**Records shown:**
══════
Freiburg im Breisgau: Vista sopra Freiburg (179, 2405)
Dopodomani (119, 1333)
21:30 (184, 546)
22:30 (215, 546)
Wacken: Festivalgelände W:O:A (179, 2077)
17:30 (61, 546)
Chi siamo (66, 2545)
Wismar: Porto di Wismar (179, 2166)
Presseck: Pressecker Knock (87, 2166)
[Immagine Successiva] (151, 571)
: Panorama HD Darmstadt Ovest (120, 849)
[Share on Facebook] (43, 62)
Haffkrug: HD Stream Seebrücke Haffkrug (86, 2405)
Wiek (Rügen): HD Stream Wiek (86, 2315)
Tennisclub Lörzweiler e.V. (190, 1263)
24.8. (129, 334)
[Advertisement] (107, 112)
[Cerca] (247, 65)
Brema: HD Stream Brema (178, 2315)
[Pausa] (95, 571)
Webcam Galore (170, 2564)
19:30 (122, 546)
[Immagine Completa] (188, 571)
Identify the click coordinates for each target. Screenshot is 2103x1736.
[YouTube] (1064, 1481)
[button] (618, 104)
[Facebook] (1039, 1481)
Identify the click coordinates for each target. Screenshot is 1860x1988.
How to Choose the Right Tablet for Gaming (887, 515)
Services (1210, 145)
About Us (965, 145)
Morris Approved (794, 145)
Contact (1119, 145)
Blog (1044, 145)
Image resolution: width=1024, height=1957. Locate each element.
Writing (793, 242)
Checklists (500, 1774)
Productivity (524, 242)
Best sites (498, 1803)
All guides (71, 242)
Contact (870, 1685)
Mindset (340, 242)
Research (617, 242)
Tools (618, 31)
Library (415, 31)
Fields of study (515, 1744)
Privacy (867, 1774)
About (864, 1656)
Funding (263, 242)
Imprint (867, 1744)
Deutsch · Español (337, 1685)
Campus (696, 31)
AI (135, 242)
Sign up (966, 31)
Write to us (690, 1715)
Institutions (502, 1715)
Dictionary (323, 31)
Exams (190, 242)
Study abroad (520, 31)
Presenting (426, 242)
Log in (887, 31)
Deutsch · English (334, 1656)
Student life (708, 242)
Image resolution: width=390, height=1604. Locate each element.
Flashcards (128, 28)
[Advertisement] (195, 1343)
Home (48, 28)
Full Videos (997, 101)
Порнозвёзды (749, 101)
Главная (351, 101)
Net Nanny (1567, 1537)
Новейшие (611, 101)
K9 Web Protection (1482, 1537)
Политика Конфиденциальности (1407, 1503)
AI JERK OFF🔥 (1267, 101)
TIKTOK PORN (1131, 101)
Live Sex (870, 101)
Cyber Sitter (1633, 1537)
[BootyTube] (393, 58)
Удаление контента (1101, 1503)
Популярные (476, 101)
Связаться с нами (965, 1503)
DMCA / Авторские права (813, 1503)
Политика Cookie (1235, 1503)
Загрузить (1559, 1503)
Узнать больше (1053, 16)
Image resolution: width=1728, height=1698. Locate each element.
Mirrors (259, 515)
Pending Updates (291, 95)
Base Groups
══════
**Work required:** Restate the listing exactly, starting at its first line and ending at the line where "[Cerca] (247, 65)" occurs; include both and no other lines.

**Answer:**
Freiburg im Breisgau: Vista sopra Freiburg (179, 2405)
Dopodomani (119, 1333)
21:30 (184, 546)
22:30 (215, 546)
Wacken: Festivalgelände W:O:A (179, 2077)
17:30 (61, 546)
Chi siamo (66, 2545)
Wismar: Porto di Wismar (179, 2166)
Presseck: Pressecker Knock (87, 2166)
[Immagine Successiva] (151, 571)
: Panorama HD Darmstadt Ovest (120, 849)
[Share on Facebook] (43, 62)
Haffkrug: HD Stream Seebrücke Haffkrug (86, 2405)
Wiek (Rügen): HD Stream Wiek (86, 2315)
Tennisclub Lörzweiler e.V. (190, 1263)
24.8. (129, 334)
[Advertisement] (107, 112)
[Cerca] (247, 65)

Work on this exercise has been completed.